PROBLEM STATEMENT:
Copy the blog post on slow customer responses below word for word, from "An essential part" up to and including "to their needs.".

=== SOURCE TEXT ===

Back to Klearly Blog Blog

Is your response to customer questions slow and ineffective?

This post is part of the B2B Retention Handbook series. To explore more challenges and solutions, check out the series here.

An essential part of creating long-term relationships with customers is based on them feeling like you show up in ways that are important to them. When their work is blocked because of an issue with your product, acknowledging and working to support them in a timely manner is a strong method to showing that you are empathetic to their needs.

There are a variety of ways you can use quantitative and qualitative data to get better response times and underline just how important their success is to your team.

Outline

Reasons

This challenge is related to it being too hard for customers to get answers and provide feedback. You may have communications channels set up, but if your team doesn’t respond quickly and effectively, that’s still a poor customer experience. There could be multiple reasons for slow or ineffective response:

  • Your team isn’t available when customers reach out, for example during non-working hours or holidays.

=== MATERIAL ===

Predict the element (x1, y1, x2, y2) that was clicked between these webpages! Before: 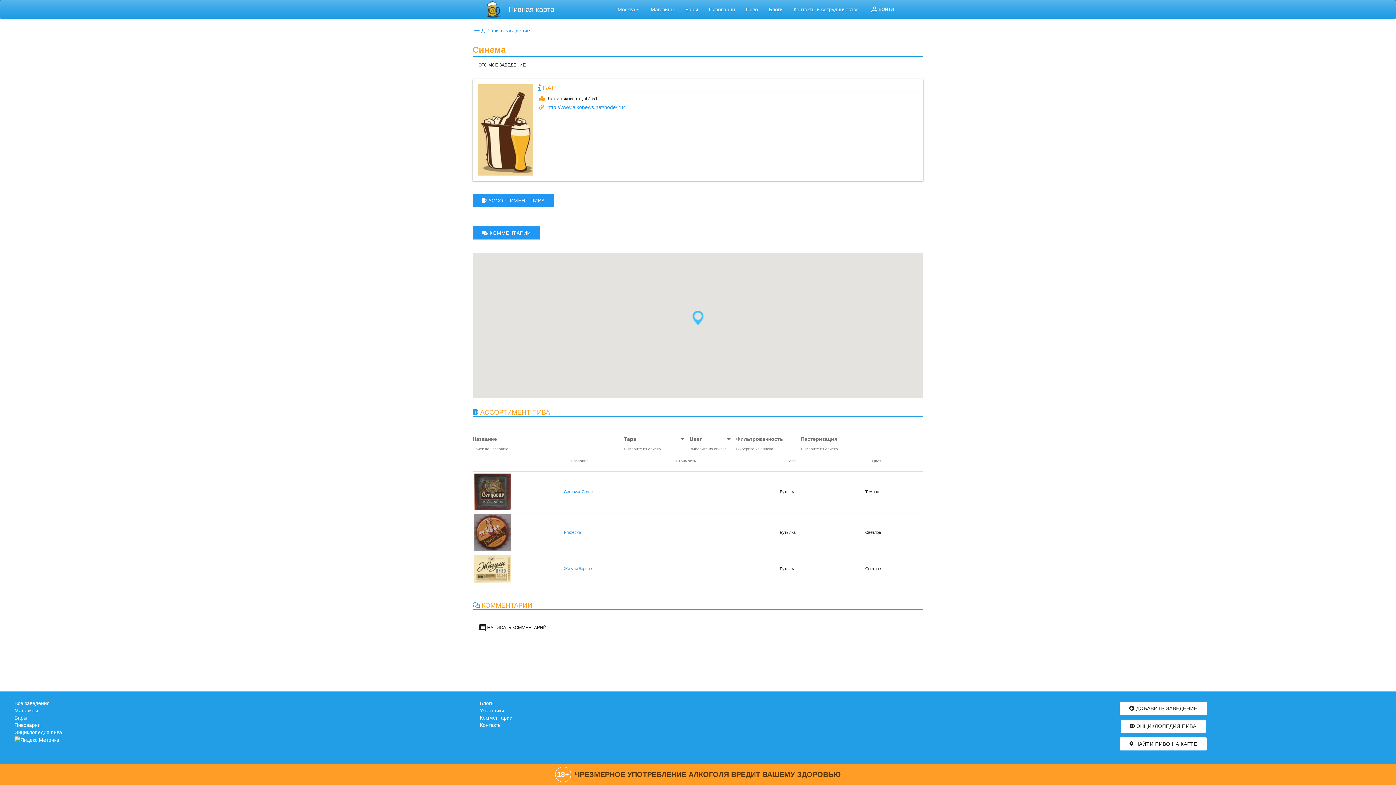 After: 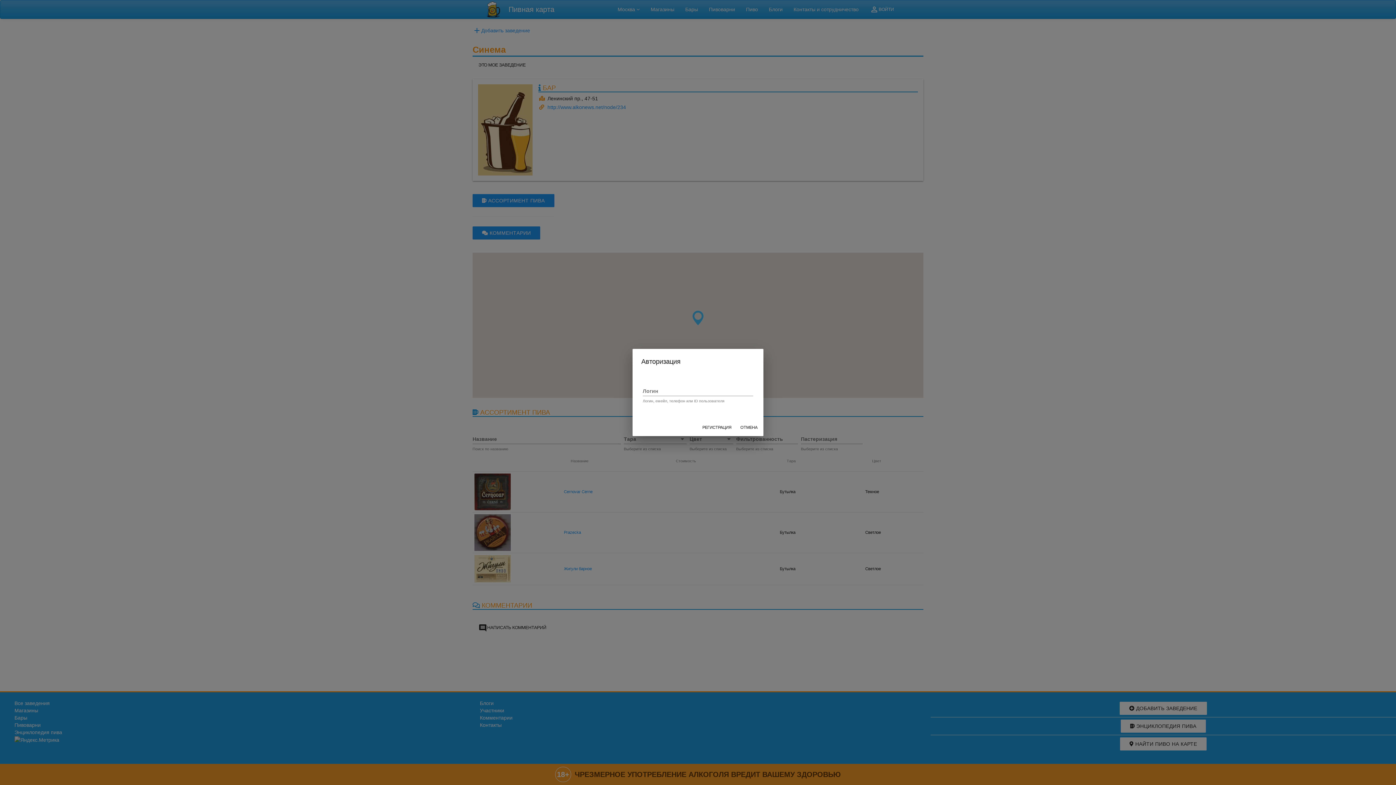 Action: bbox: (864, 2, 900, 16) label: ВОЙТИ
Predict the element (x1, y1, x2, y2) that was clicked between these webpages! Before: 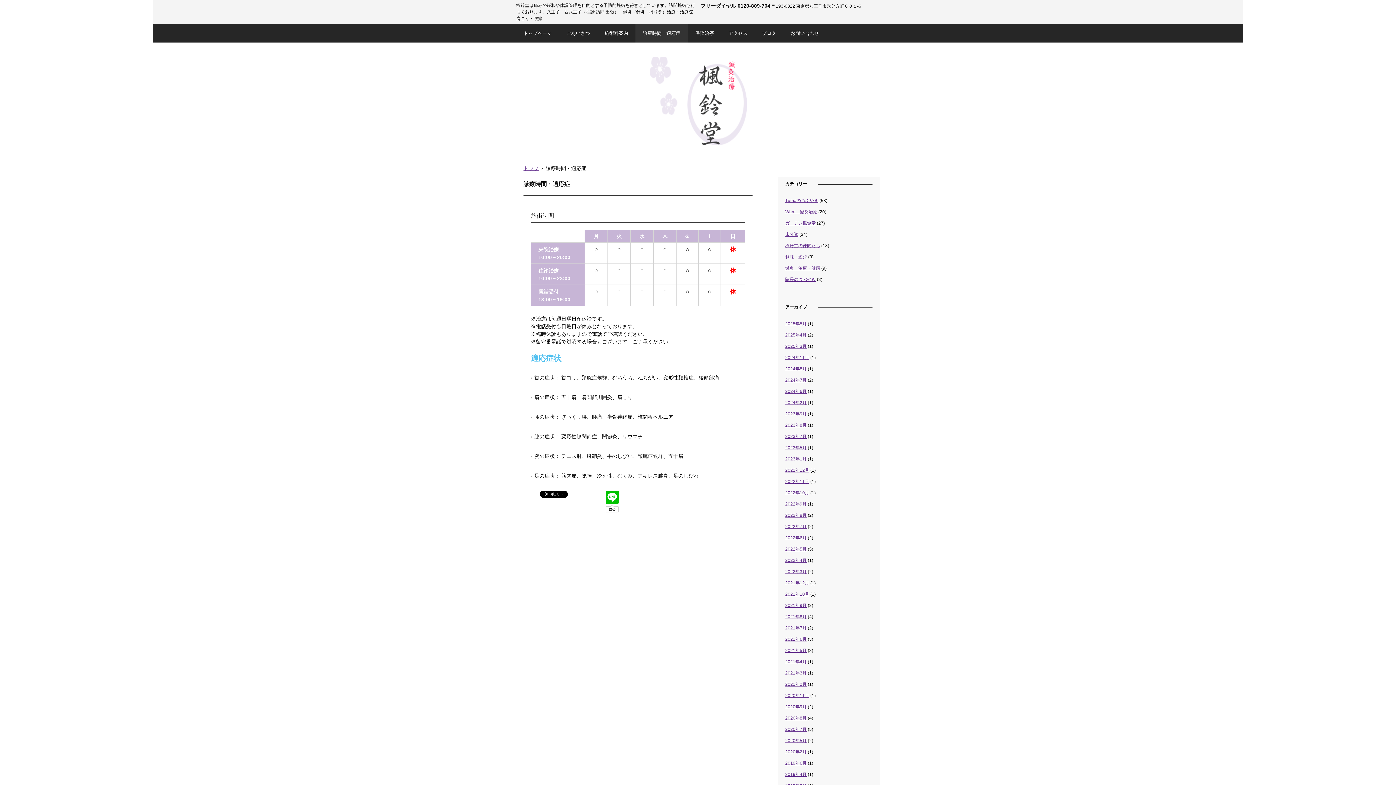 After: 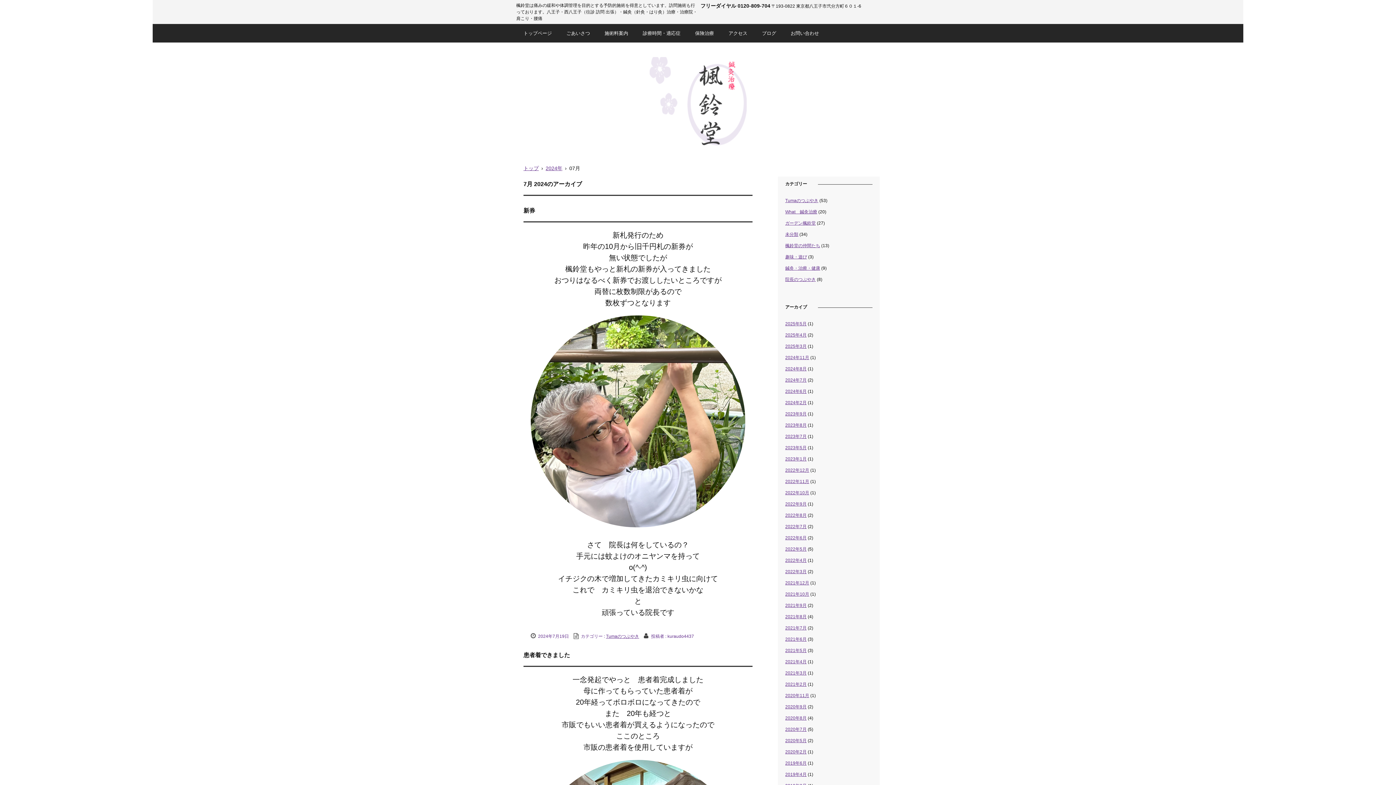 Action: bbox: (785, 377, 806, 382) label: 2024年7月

===

COMPLETE RESPONSE:
An essential part of creating long-term relationships with customers is based on them feeling like you show up in ways that are important to them. When their work is blocked because of an issue with your product, acknowledging and working to support them in a timely manner is a strong method to showing that you are empathetic to their needs.